Given information below:
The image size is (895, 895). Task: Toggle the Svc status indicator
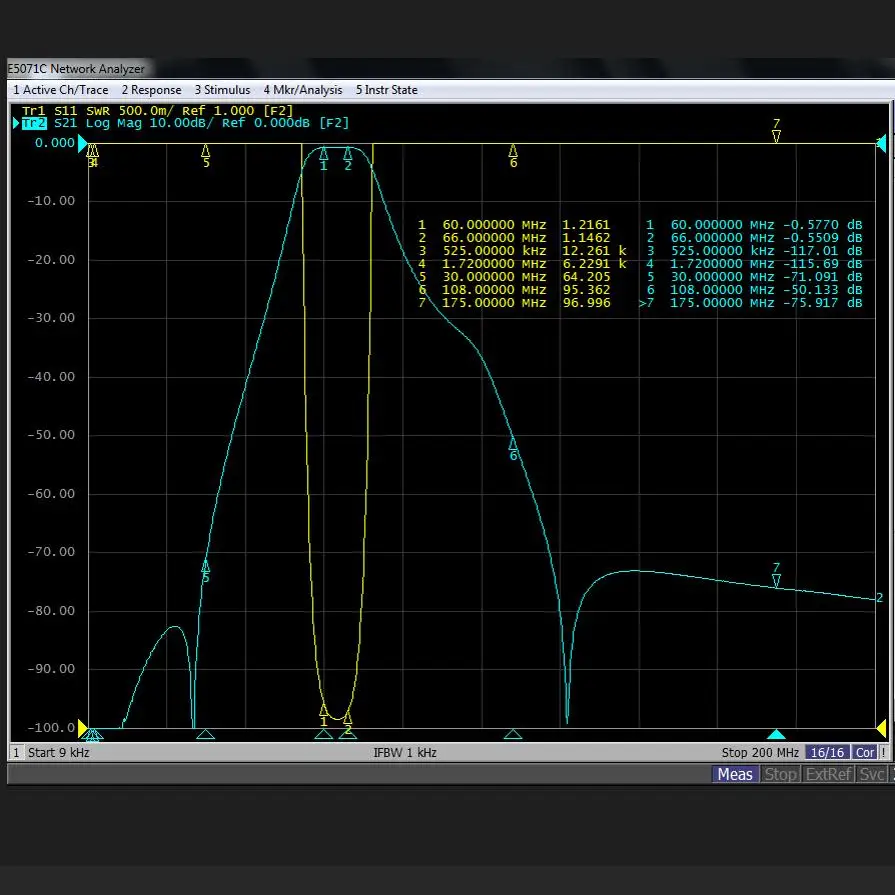click(x=872, y=774)
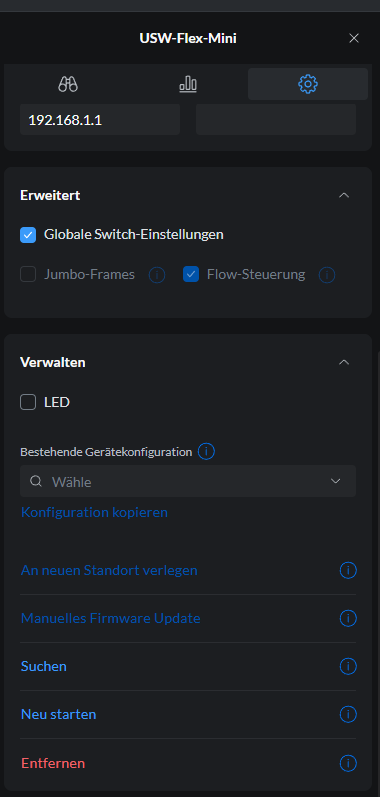Show info for Manuelles Firmware Update
This screenshot has width=380, height=797.
coord(348,619)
End of Given information.
Task details: Your copy should be the entries retyped exactly, with no images in it.

Written response:
The image size is (895, 895). Task: Toggle the Svc status indicator
click(x=872, y=774)
Show info for Manuelles Firmware Update
This screenshot has width=380, height=797.
coord(348,619)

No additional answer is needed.